### WHAT YOU WILL DO
A. Copy the flexible dieting guide word for word from "You don’t even" to "not the case.".
B. Decide whether each statement agrees with the flexible dieting guide, answering yes or no and quoting the words that settle it. (i) Flexible dieting requires cutting out dairy and grains. (ii) Flexible dieting is also called IIFYM. (iii) Under the 80:20 rule, 20% of nutrition can come from junk foods.
C. In the flexible dieting guide, what kind of client is given a little fun food every day under Method #1?

### QUOTED PASSAGE
- - - -

Ultimate Guide to Nutrition Basics: Fitting in Fun Foods
The best thing about flexible dieting is that you can eat whatever you want.
You’re not tied to strict rules and regulations as you would be with a typical bodybuilding style diet, and there’s no need to exclude things like dairy, grains, fruit and beans.
You don’t even need to completely stop eating junk foods.
Unfortunately though, this has given flexible dieting (also known as IIFYM or If It Fits Your Macros) a bit of a bad rap, as people tend to hear.
“This is the diet where you can eat absolutely whatever the heck you like and get shredded.”
That is definitely not the case.
While there’s certainly room for all your favourite foods – whether that’s cakes and pastries, sweets and candy bars, burgers, hot dogs or chips – you can’t eat them in unlimited quantities.
They need to fit your macros.
Not just that, but the majority of your diet still needs to be “healthy.”
The 80:20 Rule
I love the 80:20 rule.
What it means is that 80% of your nutrition should come from whole-some, healthy foods, while 20% can come from junk foods, or those that some might deem “questionable” even if they’re not all-out nutrient-deficient, sugar-laden, trans fat-filled goodies.
Here’s how I’ll set this up…
Method #1 – The Daily “Treats”
If I have a client who’s pretty good with managing moderation, and is on a higher number of calories, I’ll get them to eat a little bit of fun food every day, while adhering to the 80:20 rule.

- - - -

### SUPPLIED DATA
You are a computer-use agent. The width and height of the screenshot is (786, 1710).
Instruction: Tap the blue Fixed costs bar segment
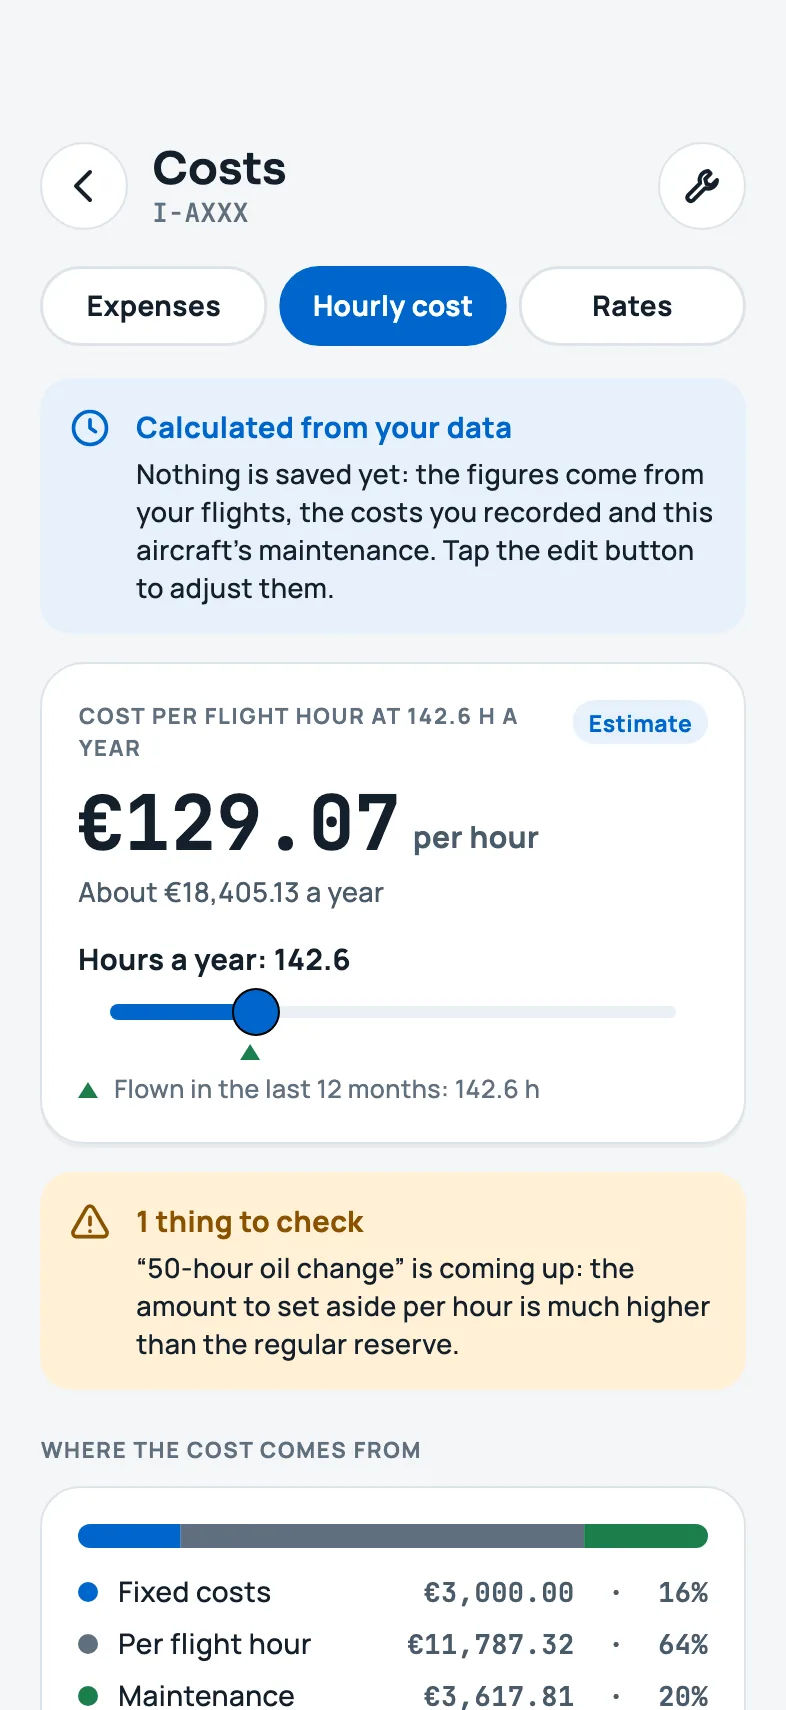click(x=129, y=1536)
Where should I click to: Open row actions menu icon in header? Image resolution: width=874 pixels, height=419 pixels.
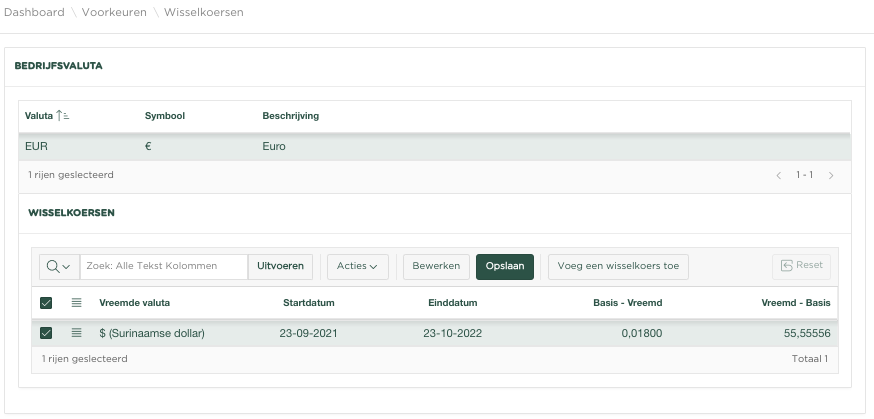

- - - -

### TASK ANSWERS
A.
You don’t even need to completely stop eating junk foods.
Unfortunately though, this has given flexible dieting (also known as IIFYM or If It Fits Your Macros) a bit of a bad rap, as people tend to hear.
“This is the diet where you can eat absolutely whatever the heck you like and get shredded.”
That is definitely not the case.

B.
(i) No: "there’s no need to exclude things like dairy, grains, fruit and beans."
(ii) Yes: "(also known as IIFYM or If It Fits Your Macros)"
(iii) Yes: "while 20% can come from junk foods"

C. A client who's pretty good with managing moderation and is on a higher number of calories.